Frequently used helpers
| Helper | Description |
| --------------------- | ---------------------------------------------------------------- |
| CloudSDK | High-level API (client, idempotency, webhooks) |
| HttpClient | Low-level typed HTTP client with retry + typed API errors |
| SyllectaApiError | Non‑2xx API error with status, headers, and parsed body |
| forwardWebhookEvent | Sends a webhook payload straight to Syllecta |
| handleWebhookEvent | Verifies + forwards + conditionally runs business logic |
| verifySignature | Validates timestamped HMAC headers for inbound webhooks |
| webhookVerifier | Express middleware for validating signatures before JSON parsing |
Each helper ships with TypeScript definitions so your IDE can autocomplete parameters and responses.

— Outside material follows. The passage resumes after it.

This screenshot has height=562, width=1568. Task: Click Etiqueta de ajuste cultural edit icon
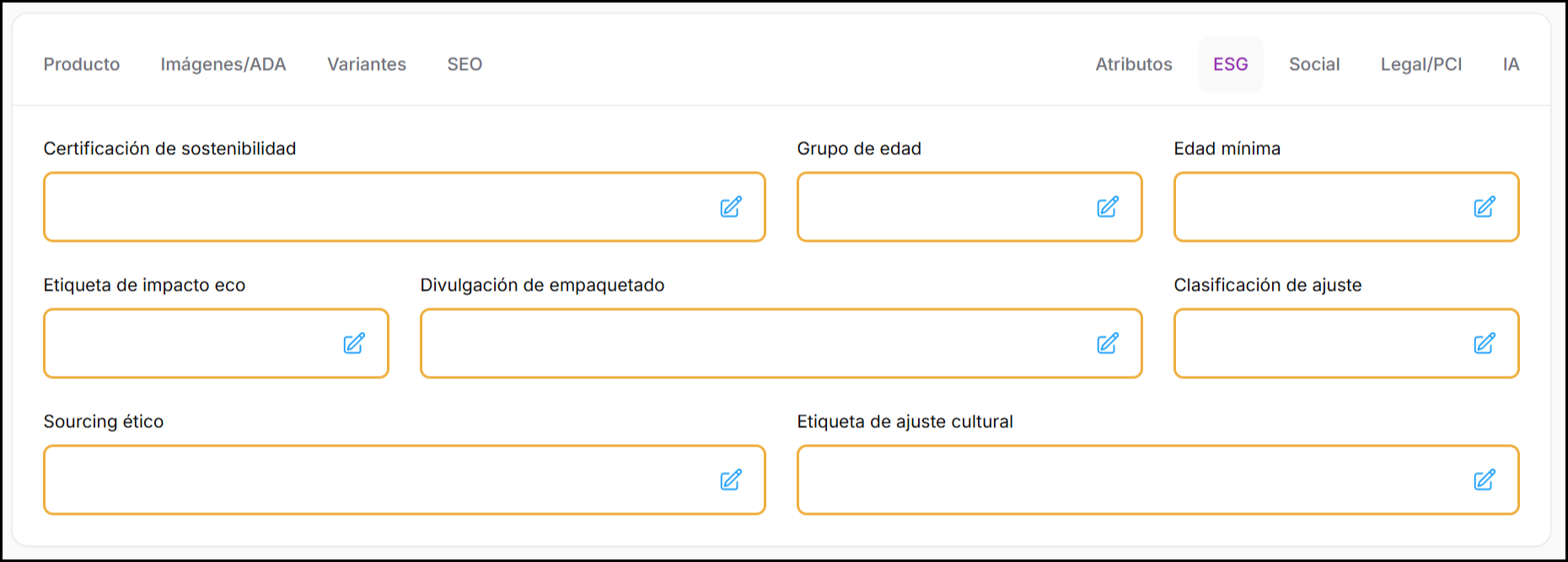click(1485, 480)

Example integration blueprint
Putting everything together for a typical SaaS backend:
import express from "express";
import bodyParser from "body-parser";
import { CloudSDK, BearerAuth, handleWebhookEvent } from "@syllecta/sdk-js";
const sdk = new CloudSDK({
baseUrl: "https://api.syllecta.com/v1",
auth: BearerAuth(process.env.SYLLECTA_API_KEY!)
});
const app = express();
app.use(bodyParser.json({ verify: (req: any, _, buf) => (req.rawBody = buf) }));
app.post("/orders", async (req, res) => {
const key = `order_${req.body.orderId}`;
const scope = "POST:/orders";
const lock = await sdk.idempotency.checkOrLock({
key,
scope,
ttlSeconds: 120
});
if (lock.cached && lock.record) {
return res.status(lock.record.status).json(lock.record.body);
}
if (!lock.locked) {
return res.status(425).json({ retryAfterMs: lock.retryAfterMs ?? 250 });
}
// Your domain operation
const order = { orderId: req.body.orderId, accepted: true };
await sdk.idempotency.save({
key,
scope,
status: 201,
headers: { "content-type": "application/json" },
body: order
});
res.status(201).json(order);
});
app.post("/stripe/webhook", async (req, res) => {
await handleWebhookEvent({
provider: "stripe",
apiKey: process.env.SYLLECTA_API_KEY!,
signingSecret: process.env.STRIPE_SIGNING_SECRET!,
signatureHeader: "stripe-signature",
headers: { "stripe-signature": req.get("stripe-signature") ?? undefined },
rawBody: req.rawBody,
body: req.body,
onProcess: () => processStripeEvent(req.body)
});
res.json({ ok: true });
});
app.listen(3000, () => console.log("Syllecta integration ready on :3000"));This blueprint:
- Accepts REST writes with idempotency keys.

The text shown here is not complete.